Hot to Transport and Aggregate for Optical Amplifiers
by www.fiber-mart.com
Network operators have the common basic target to produce cost-efficient telecommunication services. When considering operators from different nations including carriers operating worldwide, a variety of network architecture designs need to be considered. The suitable network design depends on the individual national properties with respect to the telecommunication services to be provided, such as the local population density distributions, the characteristic local residential consumer behavior, for example, the demand for voice telephony, internet protocol, or broadband TV, or the distribution and service level agreement (SLA) requirements of the business customers. The design of the network is governed by the topology. DWDM network for example, ring, star, mesh, by the purpose (access, aggregation, transport), by the mean and maximum link distance, and by the density and degree of switching or grooming nodes. All this has a direct impact on the choice of amplification in the optical multiplex section (OMS) of DWDM systems and on the local placement of DWDM optical amplifiers.
The diameter of networks is one of the most obvious distinctions. Nationwide networks in the United States follow engineering rules different from those applicable to the national backbones in European countries, especially when the design of amplifier maps and the positioning of photonic cross connect (PXC)/ROADM based nodes are considered. The largest diameters within all optical transport is achieved in submarine cable networks that deploy lumped amplifier span designs with very short distance between adjacent DWDM EDFA and eventually supported by additional distributed Raman amplification.
Besides the distance, many other parameters influence decisions for special network layouts, such as the local distribution of population and industry to be connected, the traffic patterns and capacity evolution, the telecommunication service kinds and classes, and much more. Also, the deployment choice of lumped inline amplifiers . distributed Raman amplification or hybrid schemes, gain equalizing devices, electrical or optical inline regenerators, and electrical grooming nodes or optically amplified multi degree ROADM nodes is strongly dependent on these multiple factors.

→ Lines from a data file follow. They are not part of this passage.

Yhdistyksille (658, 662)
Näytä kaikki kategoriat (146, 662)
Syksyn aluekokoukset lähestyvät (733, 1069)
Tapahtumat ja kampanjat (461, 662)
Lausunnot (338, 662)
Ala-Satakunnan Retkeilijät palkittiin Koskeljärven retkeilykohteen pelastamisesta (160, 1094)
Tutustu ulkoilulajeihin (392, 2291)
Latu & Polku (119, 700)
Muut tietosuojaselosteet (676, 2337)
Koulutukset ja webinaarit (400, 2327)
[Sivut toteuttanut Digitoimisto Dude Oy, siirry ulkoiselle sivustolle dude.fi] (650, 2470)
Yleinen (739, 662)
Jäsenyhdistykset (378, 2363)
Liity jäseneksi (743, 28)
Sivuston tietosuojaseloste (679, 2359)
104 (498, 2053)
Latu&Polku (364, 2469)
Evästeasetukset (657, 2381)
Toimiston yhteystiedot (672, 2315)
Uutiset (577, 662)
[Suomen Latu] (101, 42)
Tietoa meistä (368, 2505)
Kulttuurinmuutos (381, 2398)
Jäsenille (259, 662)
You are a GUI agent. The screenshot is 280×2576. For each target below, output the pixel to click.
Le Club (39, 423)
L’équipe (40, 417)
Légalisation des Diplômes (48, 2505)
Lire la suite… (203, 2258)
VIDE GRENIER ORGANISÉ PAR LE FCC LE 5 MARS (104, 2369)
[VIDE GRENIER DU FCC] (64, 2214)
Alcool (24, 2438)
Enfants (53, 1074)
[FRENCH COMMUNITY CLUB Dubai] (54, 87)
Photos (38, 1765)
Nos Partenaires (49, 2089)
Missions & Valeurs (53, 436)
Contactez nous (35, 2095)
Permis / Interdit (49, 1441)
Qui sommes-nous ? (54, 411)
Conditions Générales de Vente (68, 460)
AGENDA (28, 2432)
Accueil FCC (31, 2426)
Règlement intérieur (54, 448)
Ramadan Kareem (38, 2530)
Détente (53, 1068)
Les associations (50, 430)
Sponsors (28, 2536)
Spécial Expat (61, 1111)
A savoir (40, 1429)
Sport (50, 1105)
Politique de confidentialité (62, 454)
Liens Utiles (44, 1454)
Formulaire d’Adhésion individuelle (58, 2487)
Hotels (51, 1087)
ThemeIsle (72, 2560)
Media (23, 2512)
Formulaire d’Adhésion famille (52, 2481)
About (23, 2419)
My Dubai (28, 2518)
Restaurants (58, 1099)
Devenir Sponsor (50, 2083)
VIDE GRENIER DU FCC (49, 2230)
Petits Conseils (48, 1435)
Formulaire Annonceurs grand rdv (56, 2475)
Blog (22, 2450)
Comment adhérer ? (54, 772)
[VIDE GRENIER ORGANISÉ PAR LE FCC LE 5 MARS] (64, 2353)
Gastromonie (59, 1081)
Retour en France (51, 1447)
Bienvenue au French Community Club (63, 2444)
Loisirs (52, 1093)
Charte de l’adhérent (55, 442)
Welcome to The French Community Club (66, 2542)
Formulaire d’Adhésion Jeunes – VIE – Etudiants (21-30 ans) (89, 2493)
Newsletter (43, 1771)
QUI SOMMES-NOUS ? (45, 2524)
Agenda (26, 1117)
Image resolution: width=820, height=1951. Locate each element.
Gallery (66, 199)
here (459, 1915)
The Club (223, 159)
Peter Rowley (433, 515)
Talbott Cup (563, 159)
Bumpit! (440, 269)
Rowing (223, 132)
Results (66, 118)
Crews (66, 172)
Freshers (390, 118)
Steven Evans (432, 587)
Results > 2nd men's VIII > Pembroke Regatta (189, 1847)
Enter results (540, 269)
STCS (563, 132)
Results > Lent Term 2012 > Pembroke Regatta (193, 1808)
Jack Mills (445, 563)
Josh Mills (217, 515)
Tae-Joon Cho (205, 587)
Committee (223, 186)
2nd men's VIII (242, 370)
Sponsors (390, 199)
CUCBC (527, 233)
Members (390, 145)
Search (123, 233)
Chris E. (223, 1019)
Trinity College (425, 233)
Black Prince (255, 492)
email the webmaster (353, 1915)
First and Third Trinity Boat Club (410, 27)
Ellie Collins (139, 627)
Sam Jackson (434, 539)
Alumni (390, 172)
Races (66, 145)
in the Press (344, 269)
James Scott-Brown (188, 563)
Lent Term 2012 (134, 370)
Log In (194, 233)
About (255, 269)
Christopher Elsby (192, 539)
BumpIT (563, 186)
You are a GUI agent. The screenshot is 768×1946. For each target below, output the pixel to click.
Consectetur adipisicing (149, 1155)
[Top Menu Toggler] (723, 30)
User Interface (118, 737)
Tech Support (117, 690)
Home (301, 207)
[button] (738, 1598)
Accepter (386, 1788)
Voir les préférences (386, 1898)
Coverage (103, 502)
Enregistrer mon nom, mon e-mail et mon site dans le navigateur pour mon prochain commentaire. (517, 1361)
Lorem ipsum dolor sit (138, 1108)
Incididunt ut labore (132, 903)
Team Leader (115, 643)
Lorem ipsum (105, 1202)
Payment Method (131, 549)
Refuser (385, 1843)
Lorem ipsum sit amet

The research shows that some network options with consequences for optical amplifier applications will be described against the background of European national network. Here a variety of requirements force operators to select many different network architectures for different local domains with suitable primary foci to meet optimum transport efficiency and operational performance. The present trend is to consolidate different network domains into a converged platform to simplify the overall network management process.
European networks cover many scenarios of possible architectures, for ultra long-haul (ULH) pan-European backbone to national European backbone, metro, and access networks. The typical distance characteristics of link lengths between major backbone nodes for North America and pan-European networks, but the distance are significantly shorter. The backbone links of national networks of the different European states like Germany reference network. Here the mean fiber link distance between major between major cities and thus backbone nodes is about 400 km which could be still called “metro”. However, as for the next generation architecture it is intended to intensively apply optically transparent transmit nodes (ROADM/PXC), future national networks will also demand systems with a longer reach. In the following sub-sections we will focus on typical modern intranational European network architectures.
Future converged telecommunication platforms will comprise access, aggregation, and transport networks. Their design rules depend on their primary purpose: either traffic aggregation or distribution from and to customers, or the transport and routing of large amounts of combined capacity.